Bug: Model isn't loading

ggerganov / llama.cpp

LLM inference in C/C++

MIT License

67.28k stars 9.67k forks source link

Bug: Model isn't loading #9563

Open iladshyan opened 1 month ago

iladshyan commented 1 month ago

What happened?

llama3.1 isn't loading at all. I get following in the terminal and the program just quits.:

./llama-cli -m "C:\<path>\llama3.1.gguf" -p "The world is a place where"
build: 3787 (6026da52) with MSVC 19.29.30154.0 for x64
main: llama backend init
main: load the model and apply lora adapter, if any

Name and Version

./llama-cli --version version: 3787 (6026da52) built with MSVC 19.29.30154.0 for x64

What operating system are you seeing the problem on?

Windows

Relevant log output

build: 3787 (6026da52) with MSVC 19.29.30154.0 for x64
main: llama backend init
main: load the model and apply lora adapter, if any

ninadakolekar commented 1 month ago

I'm also facing same issue. Tried updating to 3803 but didn't help.

iladshyan commented 1 month ago

I'm also facing same issue. Tried updating to 3803 but didn't help.

By any chance you are migrating from Ollama? If not where did you get your model files?

*WORK TASK A:*
List every section heading in the bug report form of the llama.cpp issue thread.
*WORK TASK B:*
Retype the llama.cpp issue thread from "Name and Version" to "the problem on?" without changing any character.
*WORK TASK C:*
Extend the llama.cpp issue thread beyond its last comment.
The data has nothing to do with the llama.cpp issue thread.

*INPUT DATA:*
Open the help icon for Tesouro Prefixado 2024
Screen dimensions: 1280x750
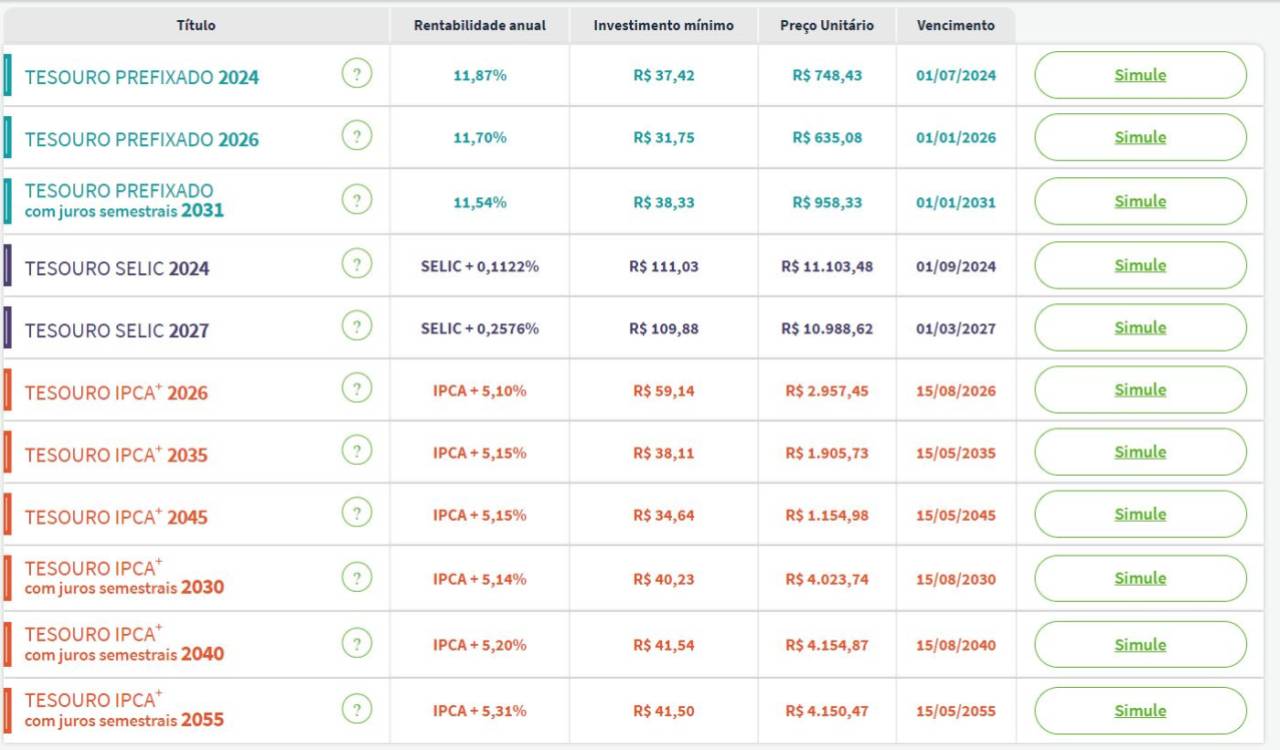(358, 74)
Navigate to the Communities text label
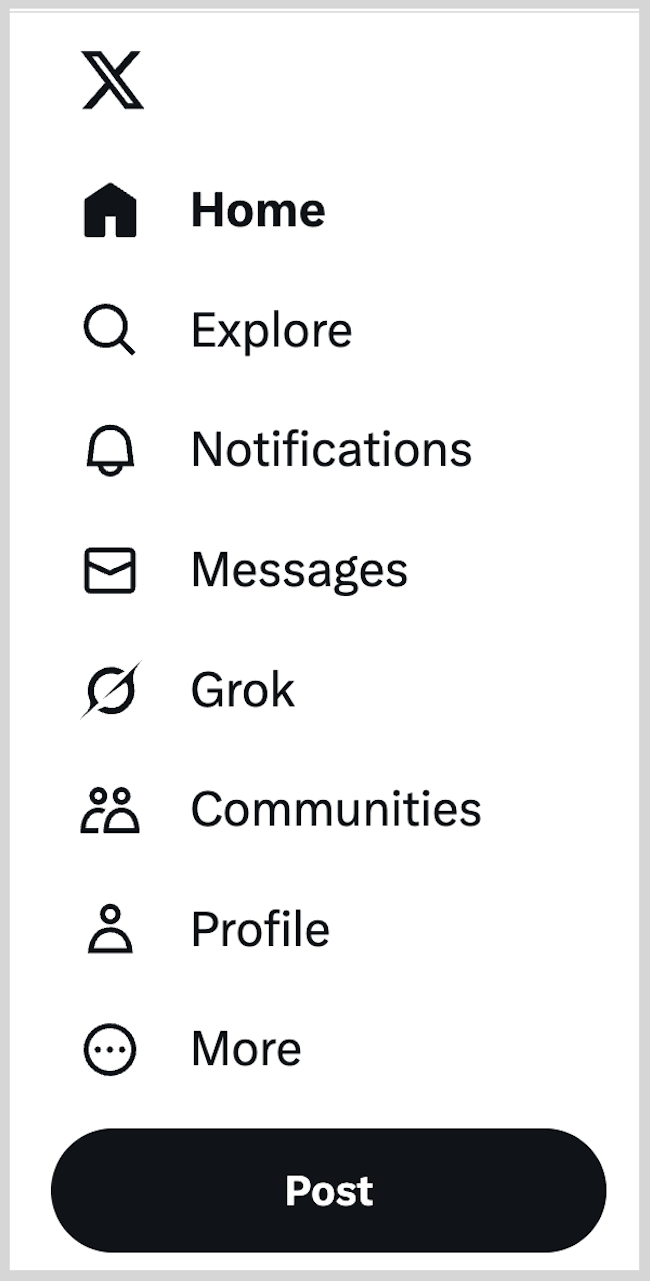This screenshot has width=650, height=1281. (336, 809)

*TASK OUTPUT A:*
What happened?
Name and Version
What operating system are you seeing the problem on?
Relevant log output

*TASK OUTPUT B:*
Name and Version

./llama-cli --version version: 3787 (6026da52) built with MSVC 19.29.30154.0 for x64

What operating system are you seeing the problem on?

*TASK OUTPUT C:*
ninadakolekar commented 1 month ago

I downloaded GGUF from huggingface: https://huggingface.co/bartowski/Phi-3.5-mini-instruct-GGUF

salocinrevenge commented 2 days ago

I tried to run this exactly model: https://huggingface.co/bartowski/Phi-3.5-mini-instruct-GGUF/blob/main/Phi-3.5-mini-instruct-IQ2_M.gguf on UBUNTU and I got the problem of memory:

ggml/src/ggml.c:438: fatal error ggml_aligned_malloc: insufficient memory (attempted to allocate 49152,00 MB)

probably the memory allocator is "over allocing" memory.

I tried a bigger model (in parameters) https://huggingface.co/TheBloke/Llama-2-13B-GGUF/blob/main/llama-2-13b.Q2_K.gguf and the model ran normally with almost no extra memory

slaren commented 2 days ago

@salocinrevenge add -c 1024 to the command line to use a smaller context size.

@ggerganov we keep getting bug reports because people don't realize that they cannot use the full context of current models. Should we revert this change?